» **Problem statement**
Print the entries from their first line through the line containing "View the 40", inclusive, reproducing each line without changes.

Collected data

━━━━━━

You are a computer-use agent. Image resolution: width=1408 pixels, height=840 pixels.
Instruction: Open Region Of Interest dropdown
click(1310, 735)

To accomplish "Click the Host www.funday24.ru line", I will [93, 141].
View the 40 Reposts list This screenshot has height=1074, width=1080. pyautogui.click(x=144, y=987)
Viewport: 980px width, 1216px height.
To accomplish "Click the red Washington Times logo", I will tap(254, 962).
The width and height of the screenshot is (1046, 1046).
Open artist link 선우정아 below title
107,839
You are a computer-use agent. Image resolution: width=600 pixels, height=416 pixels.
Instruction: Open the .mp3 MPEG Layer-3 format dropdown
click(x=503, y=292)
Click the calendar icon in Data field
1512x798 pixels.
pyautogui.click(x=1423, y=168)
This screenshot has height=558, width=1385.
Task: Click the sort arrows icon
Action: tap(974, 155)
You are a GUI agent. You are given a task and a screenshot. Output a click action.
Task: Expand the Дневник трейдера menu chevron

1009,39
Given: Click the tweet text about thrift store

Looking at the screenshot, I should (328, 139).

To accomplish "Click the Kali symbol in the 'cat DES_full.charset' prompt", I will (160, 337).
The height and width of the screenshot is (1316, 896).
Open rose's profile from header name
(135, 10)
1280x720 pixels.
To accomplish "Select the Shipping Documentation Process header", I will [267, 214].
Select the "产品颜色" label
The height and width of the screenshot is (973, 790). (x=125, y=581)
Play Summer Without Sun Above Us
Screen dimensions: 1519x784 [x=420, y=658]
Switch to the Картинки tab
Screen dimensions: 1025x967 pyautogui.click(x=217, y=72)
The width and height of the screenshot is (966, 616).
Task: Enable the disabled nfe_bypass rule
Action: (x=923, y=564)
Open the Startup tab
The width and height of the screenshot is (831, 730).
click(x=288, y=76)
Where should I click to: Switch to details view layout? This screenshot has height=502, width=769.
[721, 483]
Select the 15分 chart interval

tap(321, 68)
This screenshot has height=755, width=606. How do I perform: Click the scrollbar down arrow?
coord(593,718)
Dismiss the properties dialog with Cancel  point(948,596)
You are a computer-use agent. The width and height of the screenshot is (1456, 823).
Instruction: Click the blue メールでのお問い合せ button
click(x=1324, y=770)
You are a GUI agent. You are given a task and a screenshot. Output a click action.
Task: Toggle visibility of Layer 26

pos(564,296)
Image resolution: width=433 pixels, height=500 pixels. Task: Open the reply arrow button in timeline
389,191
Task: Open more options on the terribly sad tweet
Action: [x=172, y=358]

━━━━━━

» **Task solution**
You are a computer-use agent. Image resolution: width=1408 pixels, height=840 pixels.
Instruction: Open Region Of Interest dropdown
click(1310, 735)

To accomplish "Click the Host www.funday24.ru line", I will [93, 141].
View the 40 Reposts list This screenshot has height=1074, width=1080. pyautogui.click(x=144, y=987)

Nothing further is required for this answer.